Princess Amy in The Ordinary Princess was everything for me: she had all the trappings of a conventional princess (gorgeous dresses, an endearingly quirky king father) with a heart like Caddie Woodlawn and a work ethic like Laura Ingalls Wilder. My love for princesses never really died; I spent most of middle school absolutely positively convinced I would marry Prince William somehow, someway, someday. And, in 2011, I woke up at 2 am Mountain Time to watch his wedding, breathless and crying and believing every second in the media-driven fairy tale of Will and Kate, her white lace dress, the bold gold fringe on his jacket and that magical kiss meant for millions of eyes.
My feminist self is at odds with this, this romantic holdover from my childhood. There’s been tons of talk in the past few years about the danger of “‘princess culture,” the posy-pink epidemic that’s taken over the minds, hearts, and wardrobes of little girls. (Much of the blame, rightly, lies on Disney and their pantheon of princesses). I’ve been taking care of kids since I was a kid myself, so I’ve seen this explosion of Pepto Bismol and dolls creep slowly, then suddenly, up through the 2000s. It is dangerous. My friend’s three-year-old placed a crown on me just the other day, so I could be a “bad queen” and she could be a princess who had to escape from me. She is incredibly smart and independent (and her parents monitor everything she watches), but the victimized, passive, stereotypically “feminine” behavior that characterizes a princess has already set in. The “princessification” of girls’ toys and girls’ media teaches them, often, that being nice and being pretty is more important than like being smart or strong.

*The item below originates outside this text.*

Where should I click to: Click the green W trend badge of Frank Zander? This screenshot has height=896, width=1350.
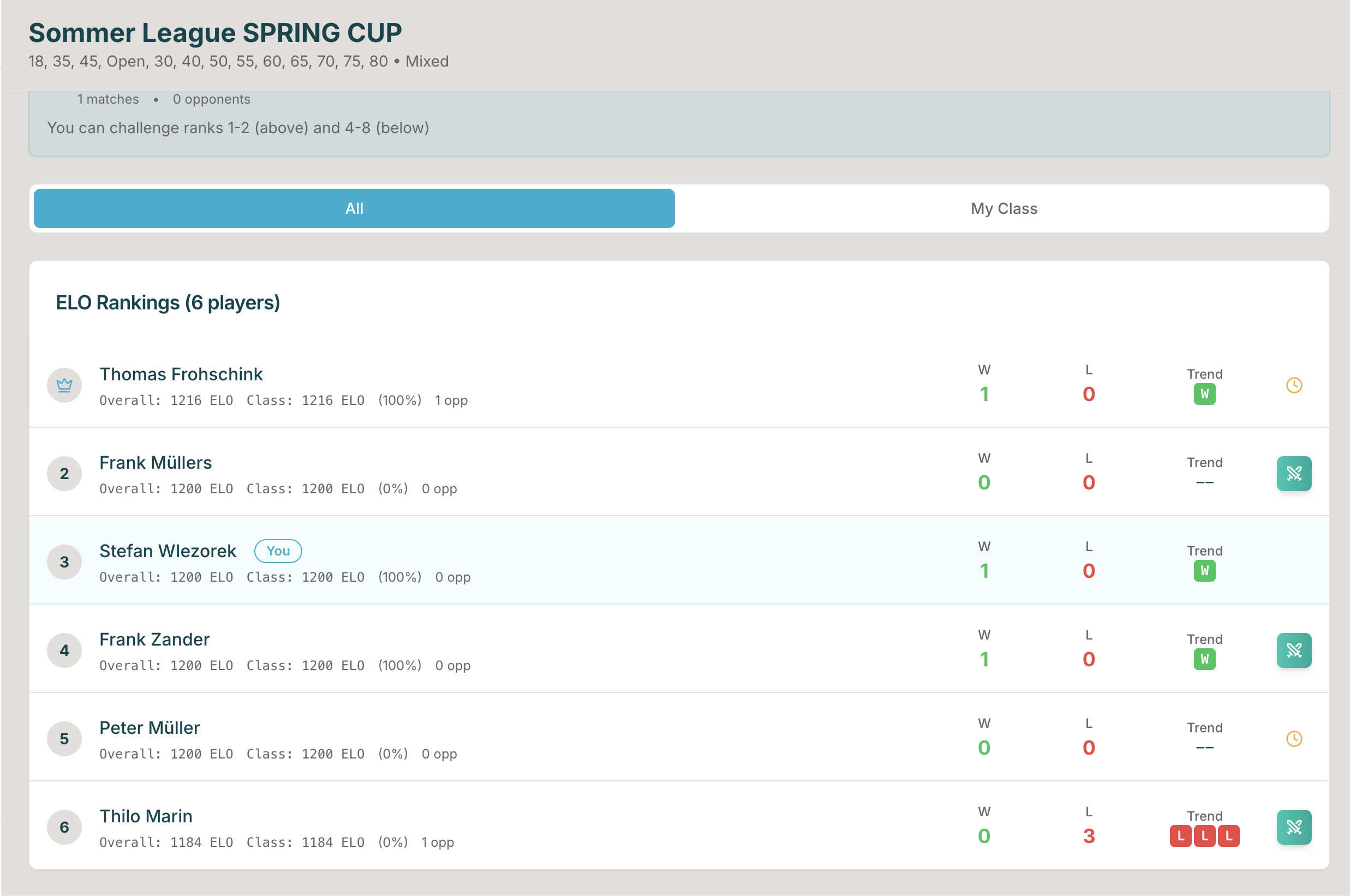(1204, 659)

But I’m here, and I loved princesses and I’m still smart and I’m still strong. Because it’s not like the yearning for a perfect princess life ever stops. We all want a passionate love, a person who will ride horses and slay dragons for us (even, or maybe especially, metaphorical ones). We want to be recognized, singled out, to feel special in the eyes of the world. We want nice things. We want happy endings. We want pageantry, we want beauty; hell, we even want cute animal sidekicks. And for me at least, a tiara still holds a bit of thrall.
But, when we’re older, we know that these things, these good things that make up a good life, don’t come packaged in stardust and glitter. They do not come out of a wand or a castle or reflected in the handsome eyes of a strapping young prince. These things, heart and courage and safety and recognition and home and yes, even love; these are things that you must work for, strive for, and earn.
Amy’s happy ending in The Ordinary Princess is directly a result of her taking her destiny into her own hands. She makes her own fate, she finds her own man. She’s the heroine of her own story, not the decorative centerpiece to a tale of other’s dashing exploits. Amy does her own dashing. And that’s been enough to make this book one of the most important texts of my life.
I’m grown up now, way too old for fairy stories, or so I think. But I’ve never become bored with The Ordinary Princess. Each time I read it, the book opens itself again and lets me into all the nooks and crannies it contains. Now, in my late twenties, I’m struck more at the cute simplicity of the book, rather than the play on the princess mythology I loved when I was child and a teenager. But it’s a book that holds magic; The Ordinary Princess is just the right dose of magic and modern. It’s a benevolent old fairy with a wand, true love, and a feminist princess who refuses to be locked up and saved. The princess we all want to be.